__What this task involves__. Having located "[Search] (1165, 37)", write out its line and the remaining lines of the material exactly, the last one included, but not the pictures.

__Given data__.
____

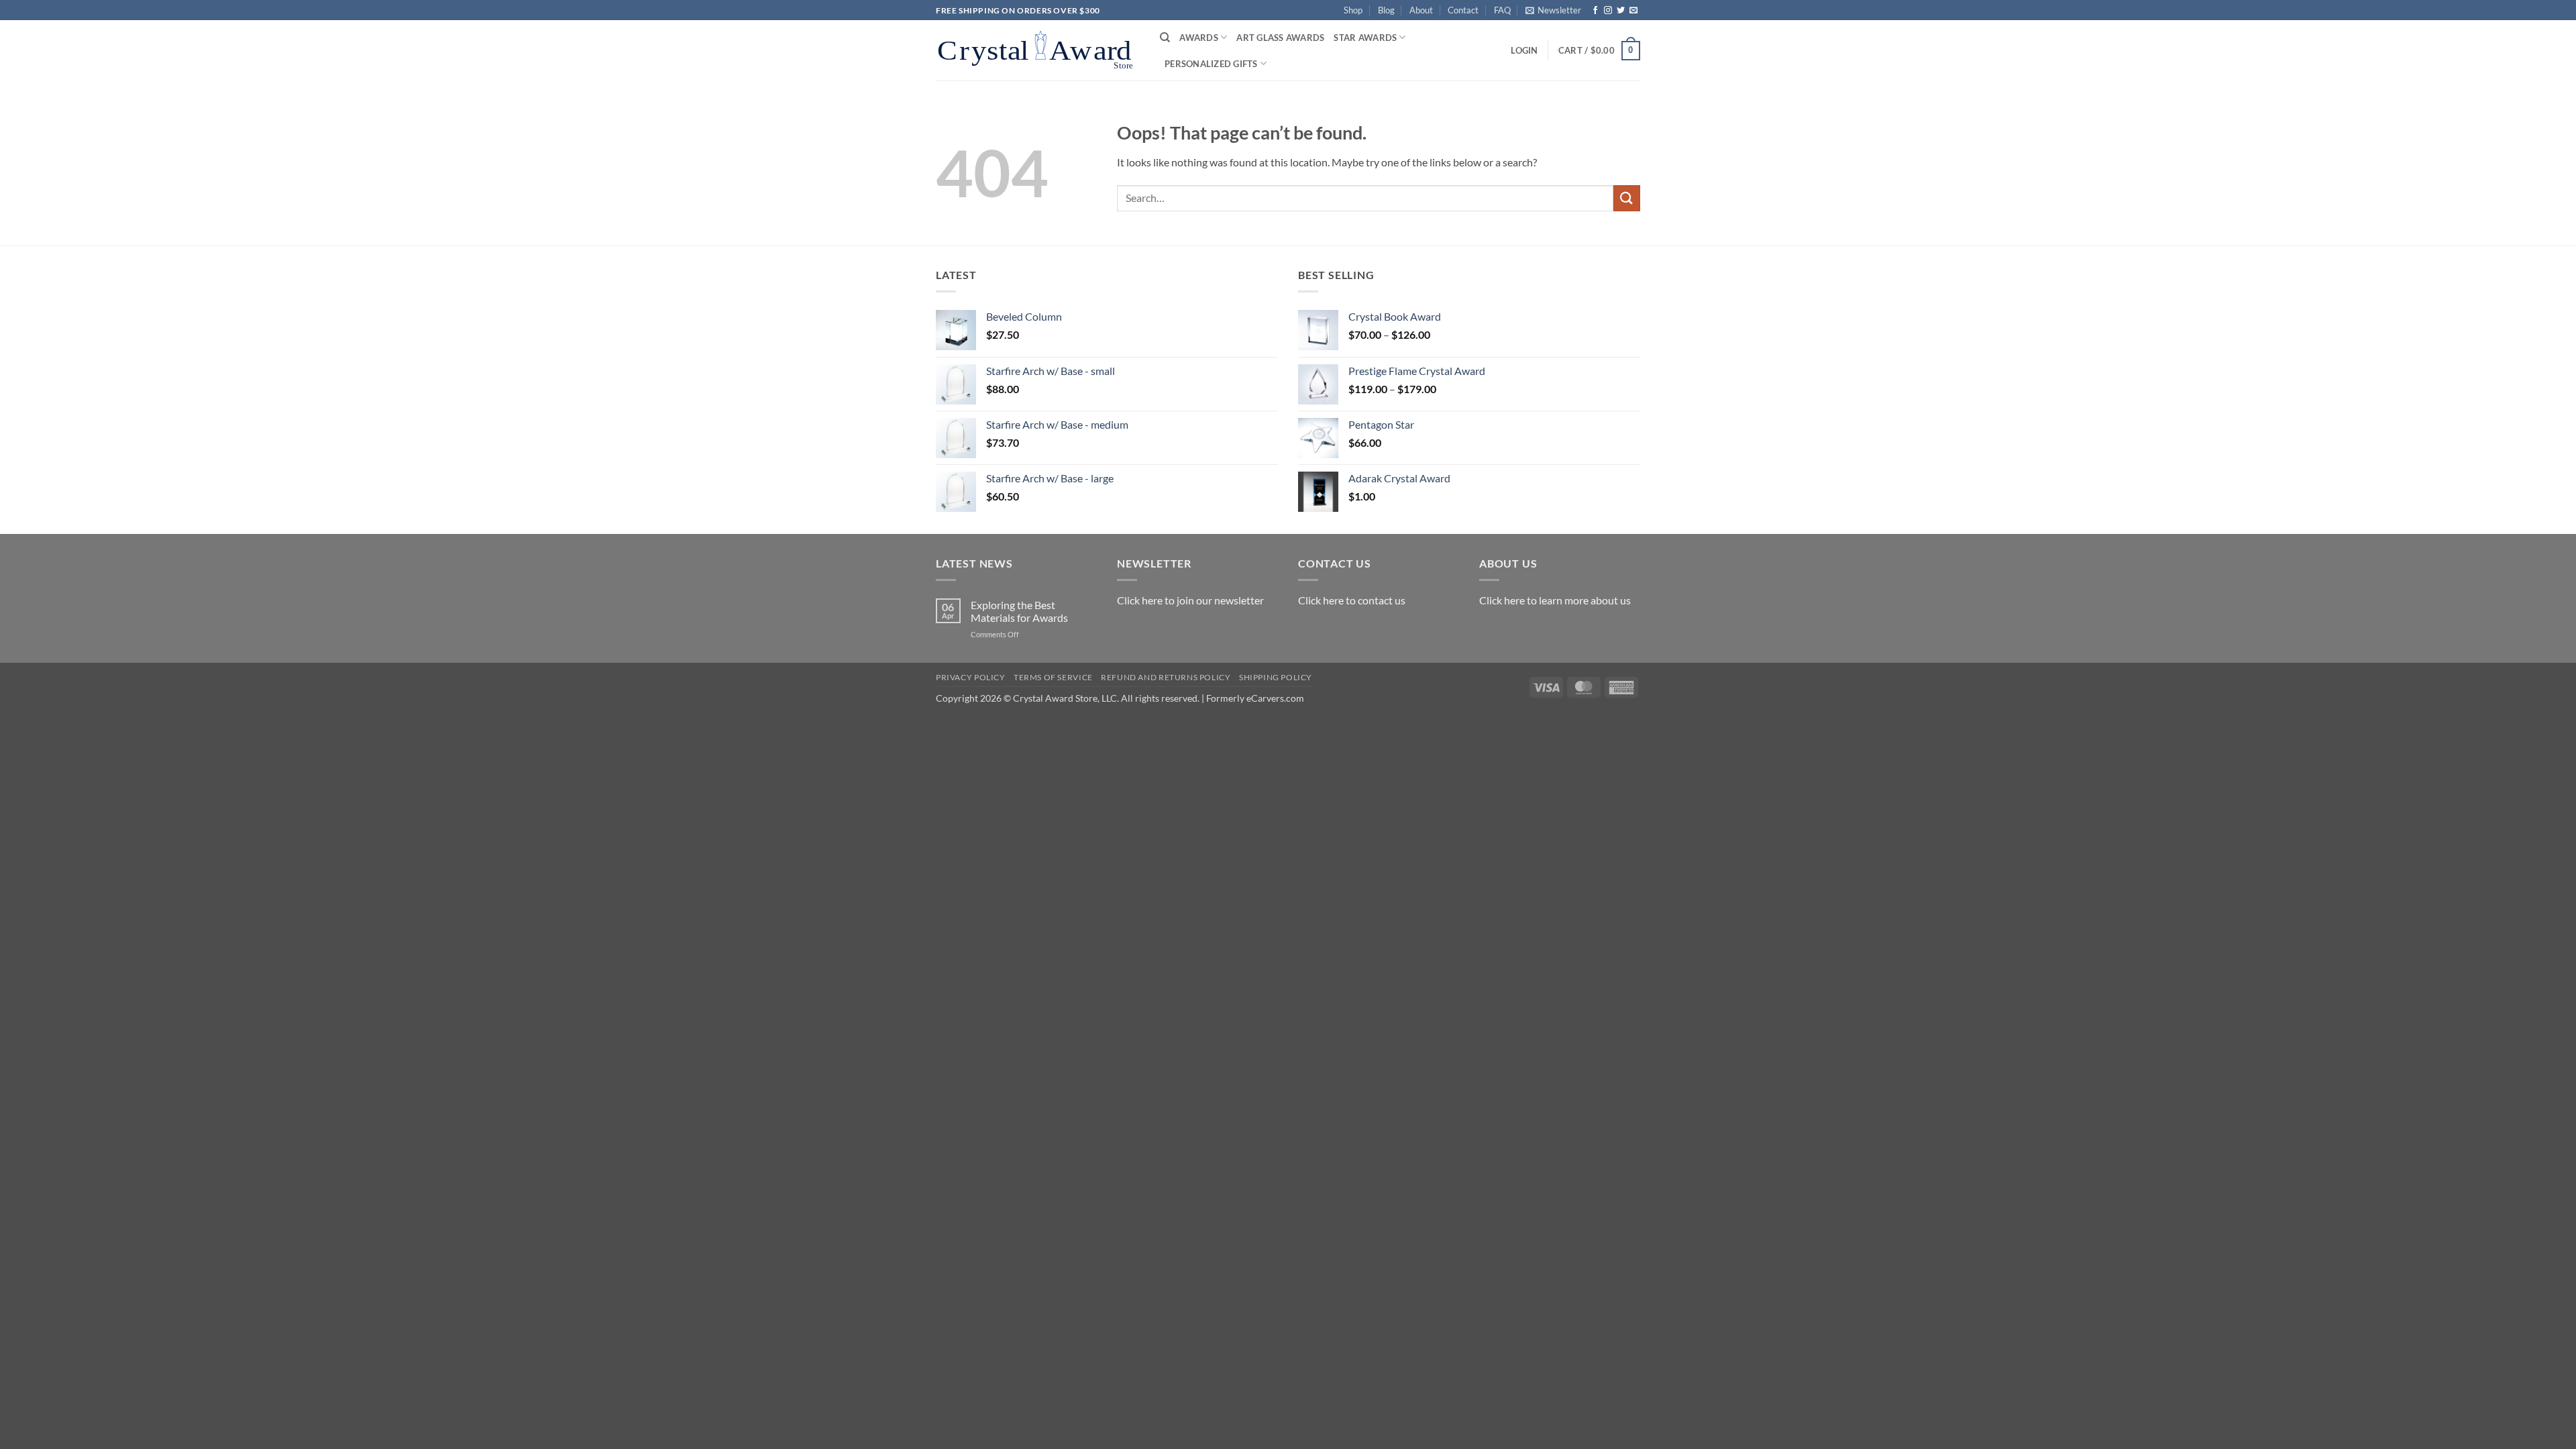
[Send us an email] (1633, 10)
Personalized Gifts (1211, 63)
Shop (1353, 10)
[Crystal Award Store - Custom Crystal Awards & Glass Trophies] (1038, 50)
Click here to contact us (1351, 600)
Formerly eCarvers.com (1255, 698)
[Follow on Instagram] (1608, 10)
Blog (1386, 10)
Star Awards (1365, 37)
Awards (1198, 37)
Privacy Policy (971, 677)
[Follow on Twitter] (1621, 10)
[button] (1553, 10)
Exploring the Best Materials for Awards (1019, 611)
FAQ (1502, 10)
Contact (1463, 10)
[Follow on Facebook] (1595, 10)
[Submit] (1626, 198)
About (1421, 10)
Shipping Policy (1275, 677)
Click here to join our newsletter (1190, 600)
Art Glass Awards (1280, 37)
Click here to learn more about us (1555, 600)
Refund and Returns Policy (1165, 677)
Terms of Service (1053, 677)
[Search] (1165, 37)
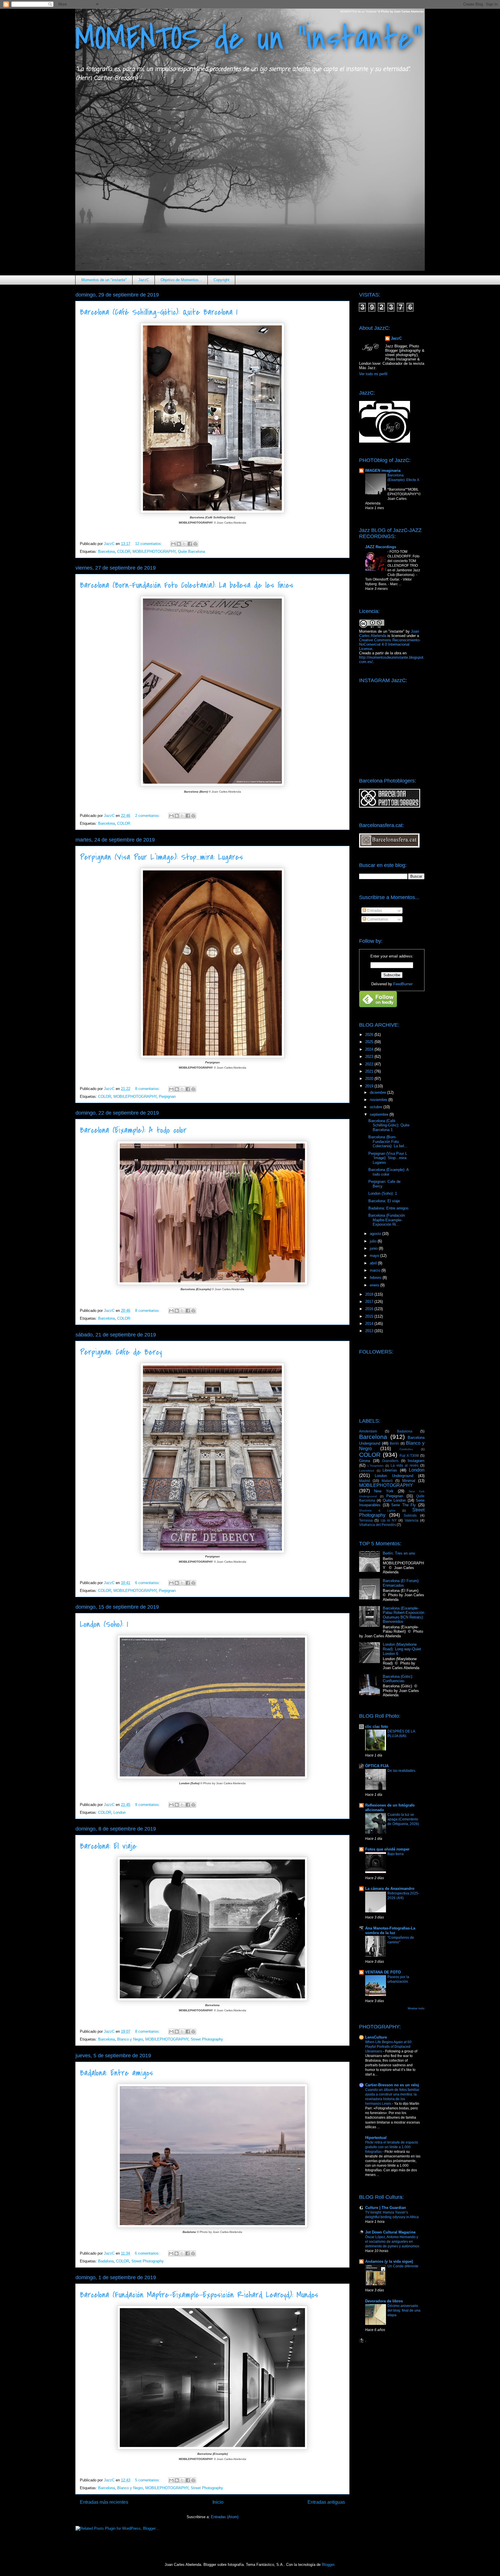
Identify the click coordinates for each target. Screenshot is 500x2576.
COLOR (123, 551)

____

__Output__.
[Search] (1165, 37)
Identify the click coordinates for each target. Screenshot is 500x2576.
COLOR (123, 551)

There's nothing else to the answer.